■ WORK INSTRUCTIONS:
Quote exactly the lines from the one with "This screenshot has width=640, height=526." to the end of the data, both included; omit the pictures.
☆ ☆ ☆ ☆ ☆
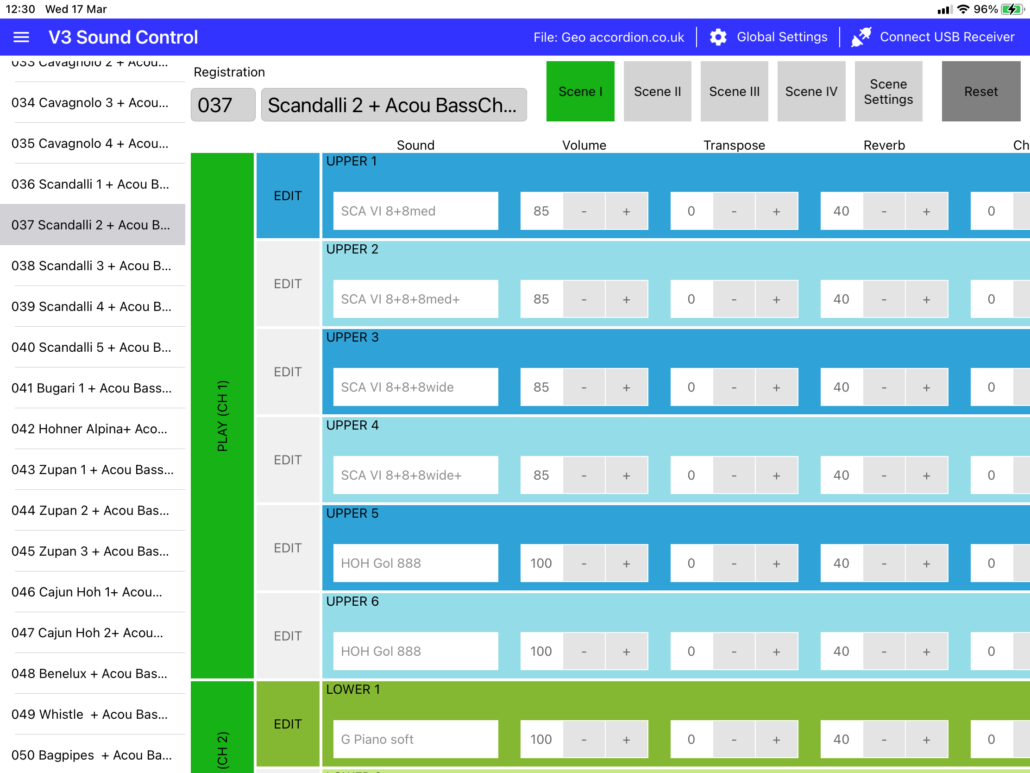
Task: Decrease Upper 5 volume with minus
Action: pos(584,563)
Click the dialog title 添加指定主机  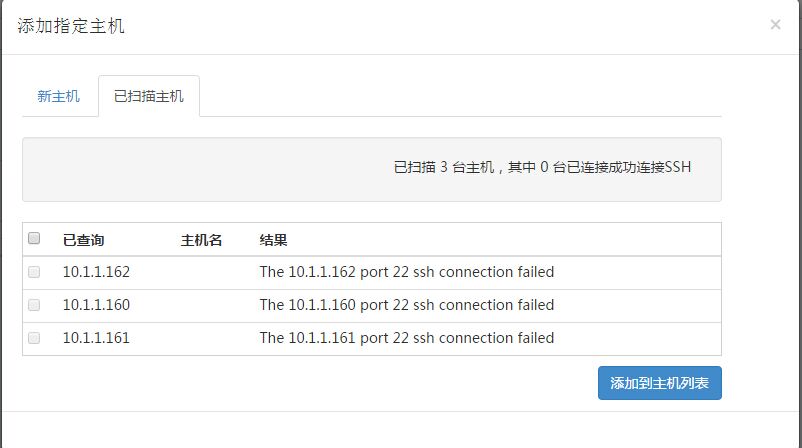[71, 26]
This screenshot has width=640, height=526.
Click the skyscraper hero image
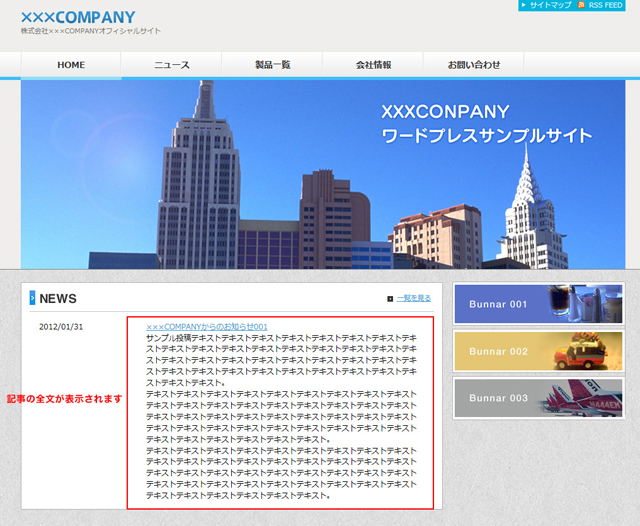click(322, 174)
☆ ☆ ☆ ☆ ☆
■ RESULT FOR THIS EXERCISE:
This screenshot has width=640, height=526.
Click the skyscraper hero image
click(322, 174)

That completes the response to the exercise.